One-time legal fees, gains/losses from asset sales, settlements

Owner Discretionary

Excessive owner compensation, personal travel expenses

Restructuring Costs

Severance payments, relocation costs, integration expenses

Extraordinary Events

Trump Tariffs, COVID-19 impacts, natural disaster costs

Run-Rate Adjustments

Reflecting full-year impact of new contracts or cost savings

Unrealized Synergies

Projected cost savings from integration (used by buyers)

4. Buy-Side vs. Sell-Side Use of Adjusted EBITDA

  • Sell-Side (Sellers & Advisors):

    • Often maximize Adjusted EBITDA to justify a higher valuation.

    • Add back any expenses that can be argued as non-core or non-recurring.

    • Include pro forma adjustments for new initiatives or cost savings.

  • Buy-Side (Buyers & Investors):

    • Typically scrutinize and normalize Adjusted EBITDA to avoid overpaying.

    • Reverse or reject adjustments they consider overly aggressive or speculative.

    • May apply their own adjustments to account for synergies or integration costs.

5. Impact on Valuation

Most private company M&A deals use valuation multiples (e.g., EV/EBITDA). A higher Adjusted EBITDA justifies a higher enterprise value:

  • Enterprise Value (EV) = Adjusted EBITDA × Valuation Multiple

Thus, at Ludlow Capital Partners we believe that obtaining a seller’s Adjusted EBITDA before going to market directly results in an increased deal price and creates greater leverage in negotiations for sellers.

6. Caution and Risks

  • Adjustments can be subjective and are often negotiated.

  • Over-aggressive adjustments may reduce credibility or derail trust.

  • Quality of earnings (QoE) reports from accounting firms are often commissioned to validate Adjusted EBITDA in deals over a certain size.

 

 

7. Sample Adjusted EBITDA Reconciliation Table

This example illustrates how a properly counseled seller adjusts its reported EBITDA to reflect normalized earnings in an M&A context:

Description

Amount (USD)

Net Income

$5,200,000

+ Interest Expense

$300,000

+ Taxes

$150,000

+ Depreciation & Amortization

$400,000

= EBITDA

$6,050,000



+ Adjustments:


Non-recurring legal settlement

$250,000

CEO’s above-market salary (normalized)

$300,000

One-time severance costs

$75,000

Family member payroll not part of operations

$60,000

Non-cash stock compensation (private co.)

$40,000

Impact of new long-term contract (run-rate)

$90,000

= Adjusted EBITDA

$6,865,000

 

Seller To Do’s:

If you're a seller, keep a detailed schedule of adjustments with documentation (invoices, contracts, org charts, etc.).

Conclusion

Adjusted EBITDA is not a standardized accounting metric but a key tool in M&A to reflect the normalized, future earning potential of a business.
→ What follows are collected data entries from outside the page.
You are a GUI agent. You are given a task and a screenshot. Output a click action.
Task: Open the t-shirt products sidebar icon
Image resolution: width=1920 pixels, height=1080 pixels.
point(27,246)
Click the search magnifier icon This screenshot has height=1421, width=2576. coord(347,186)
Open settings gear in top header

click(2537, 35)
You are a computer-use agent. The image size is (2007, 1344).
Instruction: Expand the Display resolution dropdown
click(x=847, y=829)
Properly prepared, it can justify a strong valuation; poorly justified, it can invite skepticism or lower the buyer’s offer. Both buyers and sellers should be prepared to defend or challenge EBITDA adjustments with clear evidence and logic.

Thus, based on the above Sample Adjusted EBITDA Reconciliation Table, based on the increase from EBITDA to Adjusted EBITDA in the amount of $815,000 and assuming a 10x purchase price multiple, the Seller would receive an increase of $8,615,000 assuming Buyer accepts the proposed adjustments!